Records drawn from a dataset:
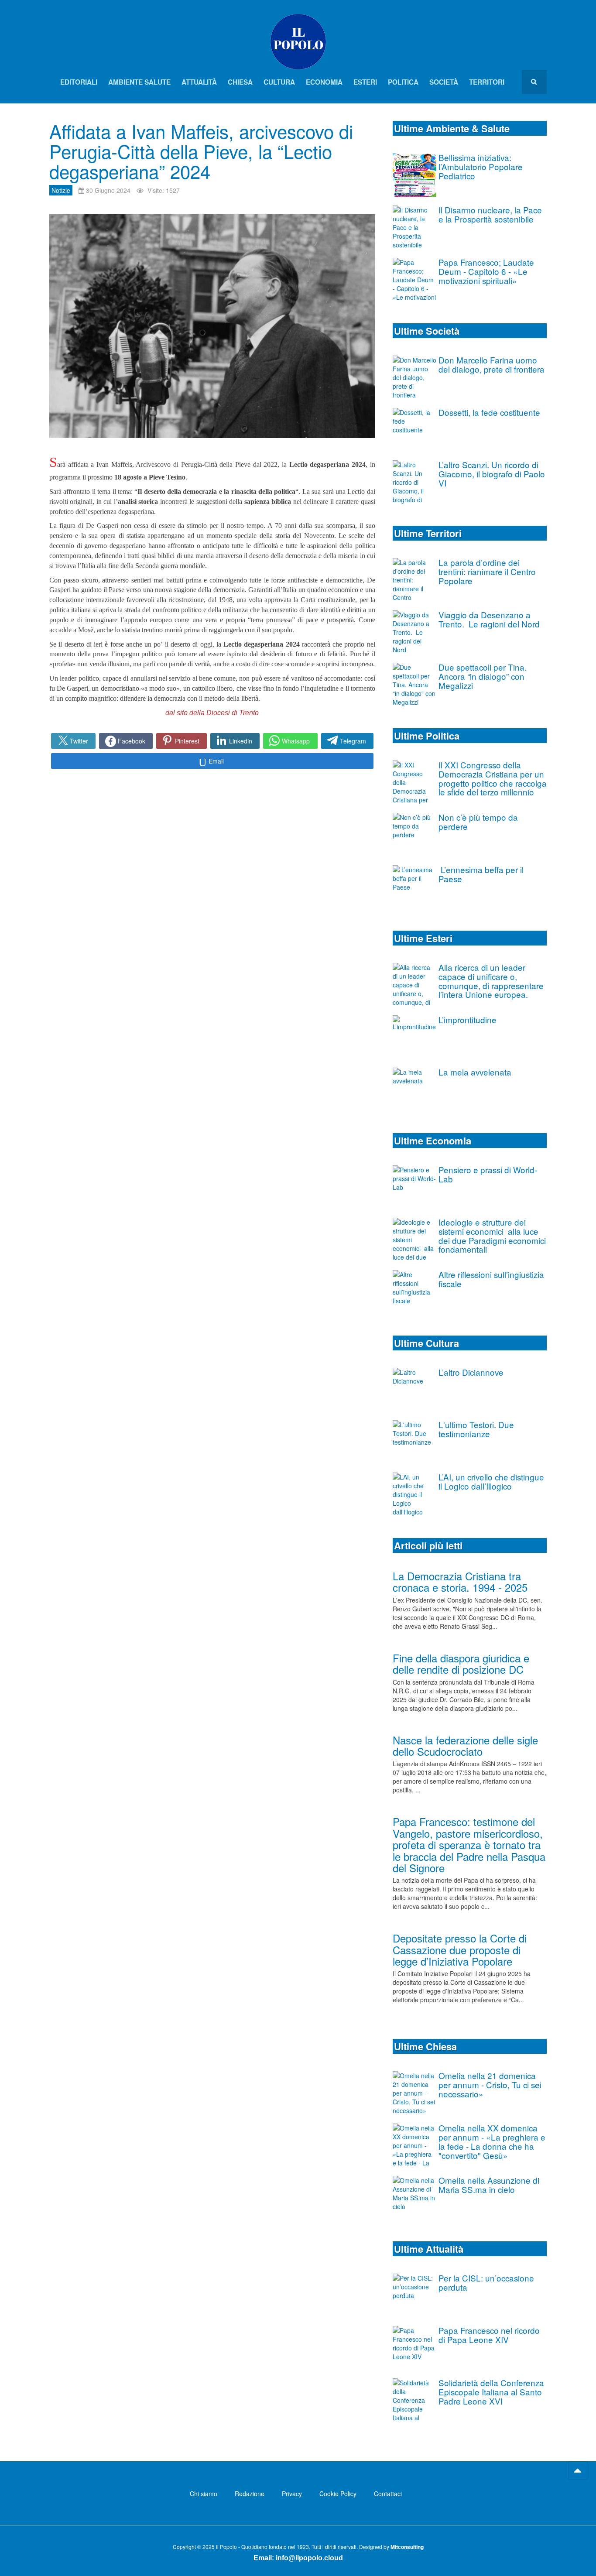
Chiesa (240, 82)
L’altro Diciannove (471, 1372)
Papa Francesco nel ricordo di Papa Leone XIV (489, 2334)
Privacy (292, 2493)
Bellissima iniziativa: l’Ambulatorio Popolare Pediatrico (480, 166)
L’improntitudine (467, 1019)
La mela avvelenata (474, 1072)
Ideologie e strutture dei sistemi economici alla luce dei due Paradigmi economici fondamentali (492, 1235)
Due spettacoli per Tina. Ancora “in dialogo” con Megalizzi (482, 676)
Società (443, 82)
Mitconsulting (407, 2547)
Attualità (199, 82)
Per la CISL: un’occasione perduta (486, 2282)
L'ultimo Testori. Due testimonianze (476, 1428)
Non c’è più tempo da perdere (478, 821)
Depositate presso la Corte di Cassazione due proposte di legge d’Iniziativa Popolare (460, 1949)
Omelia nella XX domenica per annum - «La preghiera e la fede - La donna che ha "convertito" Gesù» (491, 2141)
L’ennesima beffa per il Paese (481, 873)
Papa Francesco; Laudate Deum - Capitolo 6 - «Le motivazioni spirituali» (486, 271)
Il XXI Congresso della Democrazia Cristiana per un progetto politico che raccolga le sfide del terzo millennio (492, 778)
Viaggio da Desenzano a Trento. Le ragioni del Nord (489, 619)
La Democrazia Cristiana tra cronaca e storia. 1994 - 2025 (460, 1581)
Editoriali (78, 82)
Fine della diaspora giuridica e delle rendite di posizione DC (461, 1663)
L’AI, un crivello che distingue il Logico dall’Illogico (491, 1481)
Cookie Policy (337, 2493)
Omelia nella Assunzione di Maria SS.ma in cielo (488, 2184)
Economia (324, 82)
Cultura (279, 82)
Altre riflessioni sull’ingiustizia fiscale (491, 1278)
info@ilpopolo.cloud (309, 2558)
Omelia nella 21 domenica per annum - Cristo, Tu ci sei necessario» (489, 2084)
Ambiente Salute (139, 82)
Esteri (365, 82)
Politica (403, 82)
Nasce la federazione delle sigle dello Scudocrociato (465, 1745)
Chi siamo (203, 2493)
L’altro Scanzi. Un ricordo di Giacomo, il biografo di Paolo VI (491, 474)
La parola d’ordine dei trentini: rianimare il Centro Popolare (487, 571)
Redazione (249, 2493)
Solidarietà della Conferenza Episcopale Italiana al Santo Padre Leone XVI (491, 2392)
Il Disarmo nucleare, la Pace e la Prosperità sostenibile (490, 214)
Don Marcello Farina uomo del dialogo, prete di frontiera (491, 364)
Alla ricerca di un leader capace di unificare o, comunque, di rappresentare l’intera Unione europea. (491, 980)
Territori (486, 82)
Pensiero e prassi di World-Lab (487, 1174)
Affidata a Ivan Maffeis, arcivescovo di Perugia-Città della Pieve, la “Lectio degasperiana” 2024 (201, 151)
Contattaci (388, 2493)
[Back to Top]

WORK TASK: Copy out every line of the data that includes "ricordo".

TASK ANSWER:
Papa Francesco nel ricordo di Papa Leone XIV (489, 2334)
L’altro Scanzi. Un ricordo di Giacomo, il biografo di Paolo VI (491, 474)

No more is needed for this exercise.